Elsevier corrects a retraction notice following questions from Retraction Watch

An Elsevier journal has corrected a retraction notice after we asked questions about what exactly it was saying — but not before the journal’s editor tried to defend what turned out to be a mistaken passage.

The article, “Measurement of performance parameters and improvement in optimized solution of WEDM on a novel titanium hybrid composite,” was published online in Measurement in December 2020. The retraction notice, which appeared online on September 17 of this year, read:

This article has been retracted at the request of the Editor-in-Chief due to similarities detected with a previously-published paper in Proceedings of the Institution of Mechanical Engineers, Part C: Journal of Mechanical Engineering Science. The earlier paper’s title is: Statistical and experimental investigation using a novel multi-objective optimization algorithm on a novel titanium hybrid composite developed by lens process. Upon careful analysis, it was observed that most of the results reported in the Measurement paper were also reported in the prior paper, and most of the equations, figures and graphs have been published in both papers. The journal editors and publisher wish to apologise for any confusion caused.

This manipulation of the peer-review process represents a clear violation of the fundamentals of peer review, our publishing policies, and publishing ethics standards.
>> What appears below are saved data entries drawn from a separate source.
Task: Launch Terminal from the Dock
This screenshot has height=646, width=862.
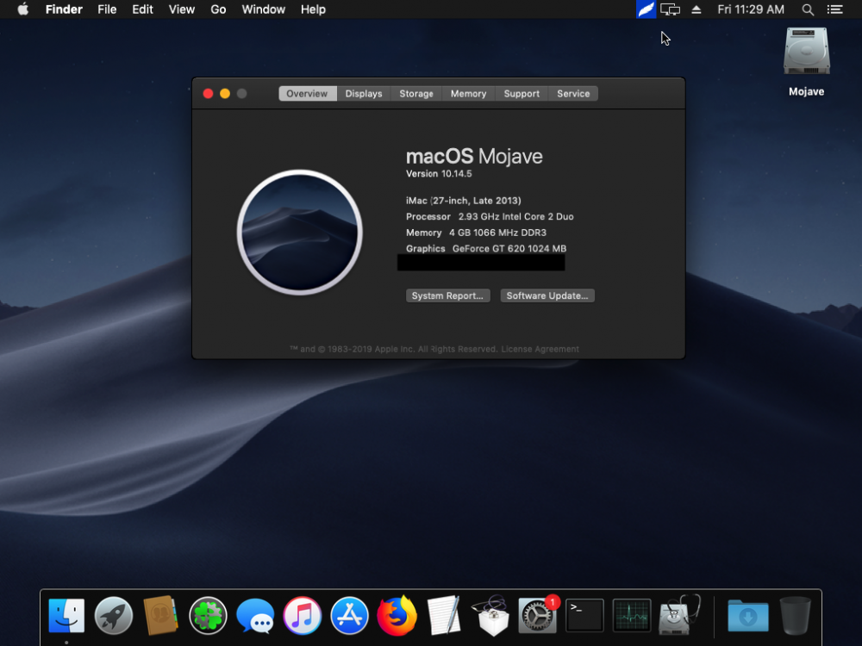Action: [585, 615]
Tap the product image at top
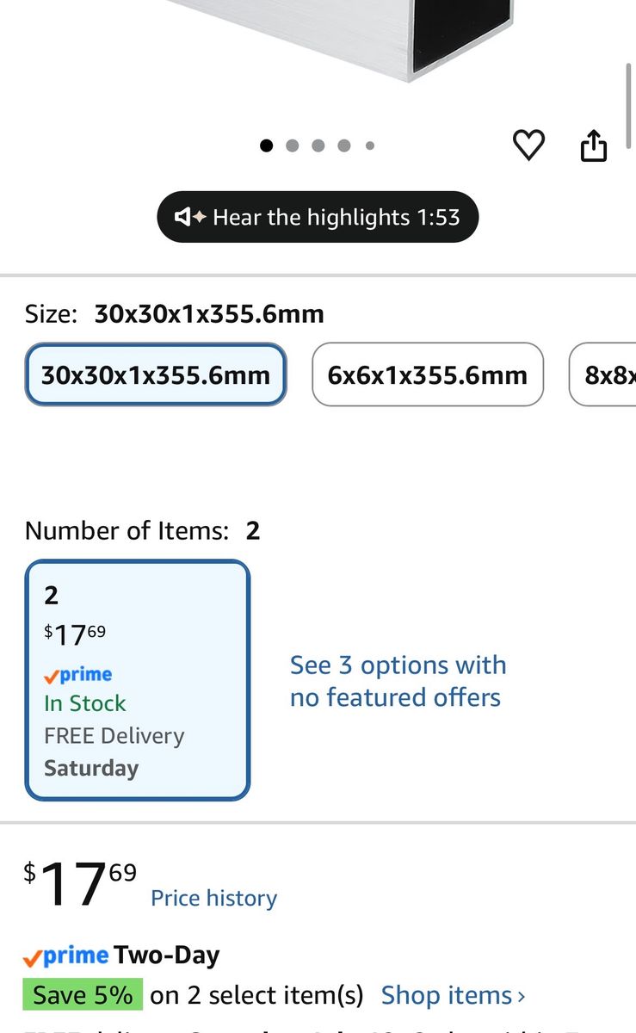Viewport: 636px width, 1033px height. (x=344, y=39)
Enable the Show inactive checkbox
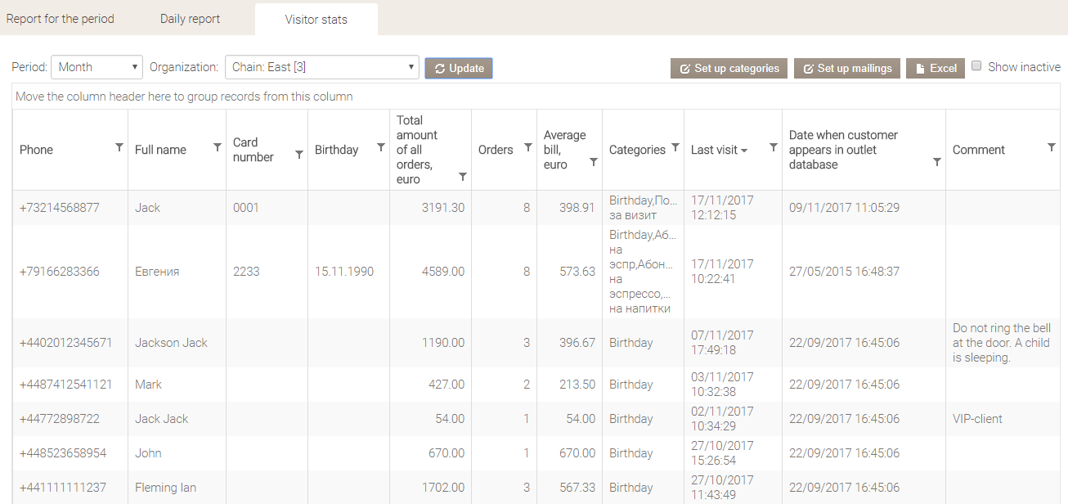 point(976,66)
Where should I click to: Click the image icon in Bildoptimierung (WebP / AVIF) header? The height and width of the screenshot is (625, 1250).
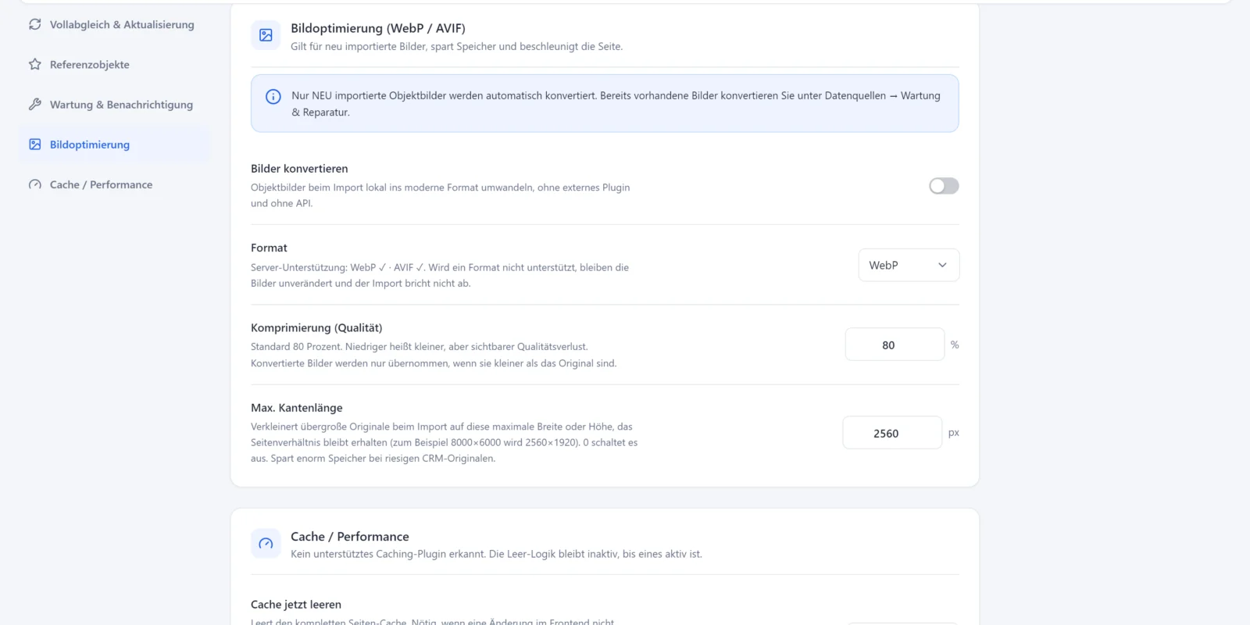pyautogui.click(x=266, y=35)
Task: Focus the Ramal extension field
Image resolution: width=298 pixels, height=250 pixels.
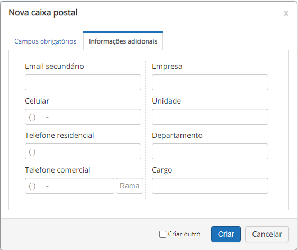Action: pyautogui.click(x=130, y=186)
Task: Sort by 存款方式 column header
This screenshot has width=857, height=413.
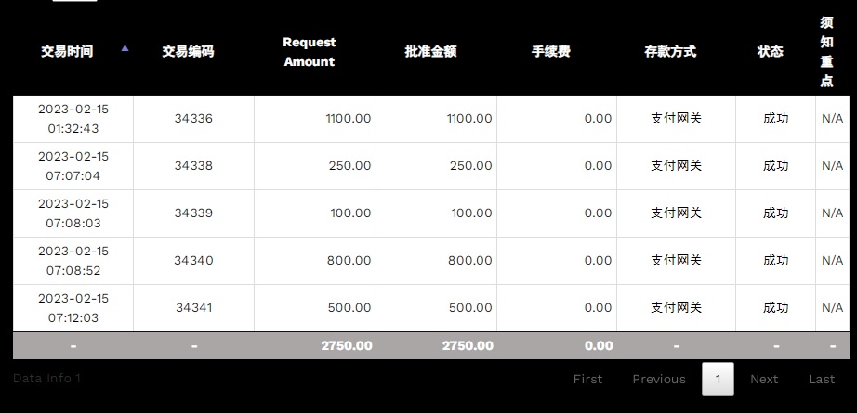Action: point(669,52)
Apologies are offered to the reviewer whose identity was assumed and to the readers of the journal that this deception was not detected during the submission process.

That second paragraph puzzled us. Duplication of prior work is a no-no, but how exactly did the behavior represent “manipulation of the peer-review process,” and why did a “reviewer whose identity was assumed” require an apology?

The editor in chief of the journal, Paolo Carbone, of the University of Perugia in Italy, told us that

the paper was reviewed by 5 different reviewers in two rounds of reviews.

Unfortunately, the antiplagiarism software did not detect the overlap of results, which is the reason for the paper retraction.

Thus, the review process was done properly, but we later discovered the duplicated material.

Fair enough. But, we asked, what did “this manipulation of the peer-review process” and “the reviewer whose identity was assumed” refer to?

Carbone said that

any fraudulent way to have a paper published by circumventing the peer review process, although genuinely conducted, represents a mechanism to manipulate the process itself.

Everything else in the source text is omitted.